▸ How to complete this task
Give back every entry exactly as it is written, but not the pictures.
****************************************
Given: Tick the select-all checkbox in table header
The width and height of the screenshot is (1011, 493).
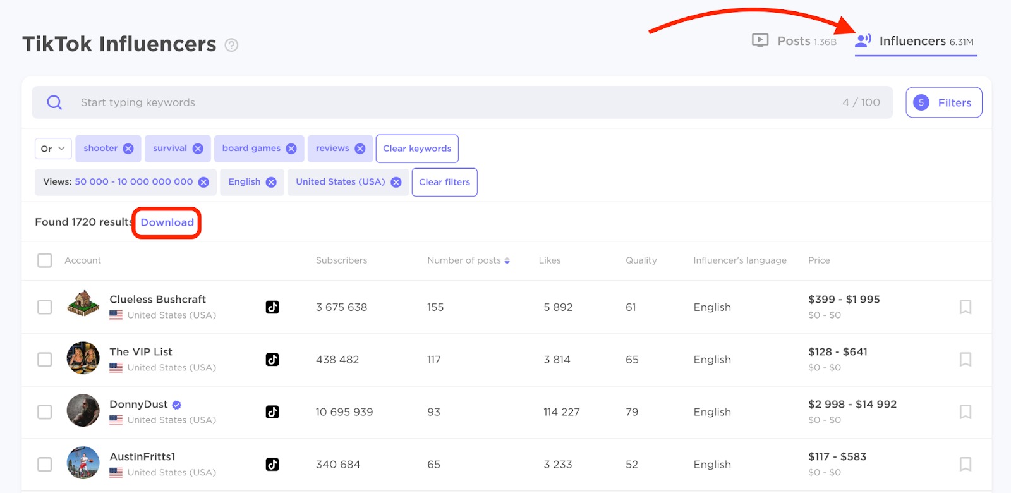Looking at the screenshot, I should point(45,260).
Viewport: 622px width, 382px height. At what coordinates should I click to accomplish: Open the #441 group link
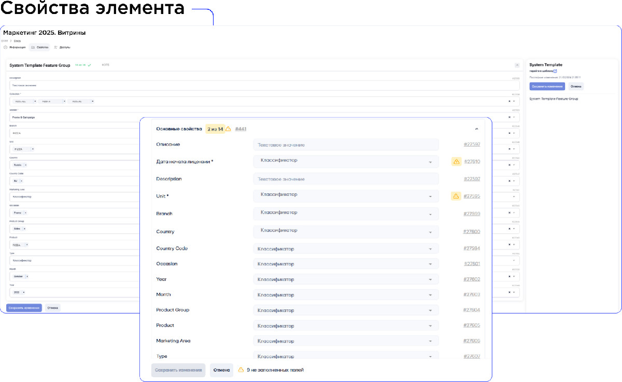tap(241, 129)
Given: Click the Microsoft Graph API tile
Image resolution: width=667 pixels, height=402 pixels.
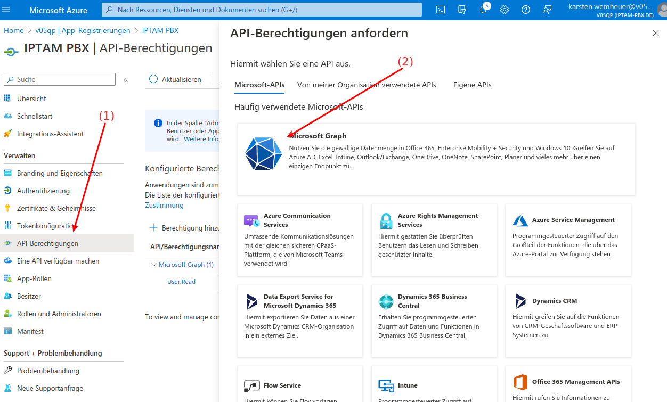Looking at the screenshot, I should (x=436, y=159).

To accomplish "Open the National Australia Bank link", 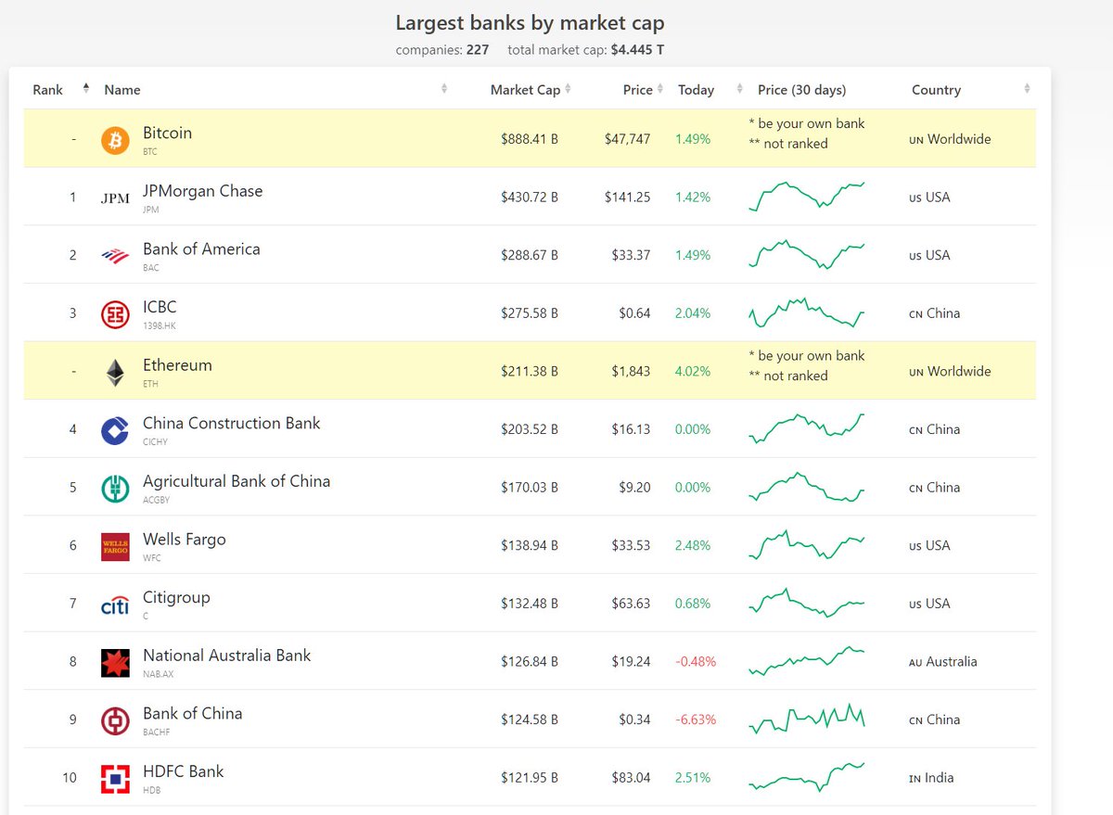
****************************************
▸ Exercise result
Given: Tick the select-all checkbox in table header
The width and height of the screenshot is (1011, 493).
Looking at the screenshot, I should point(45,260).
Viewport: 622px width, 382px height. At what coordinates should I click to accomplish: Open the #441 group link
tap(241, 129)
Given: Click the Microsoft Graph API tile
Image resolution: width=667 pixels, height=402 pixels.
Looking at the screenshot, I should (x=436, y=159).

To accomplish "Open the National Australia Bank link", 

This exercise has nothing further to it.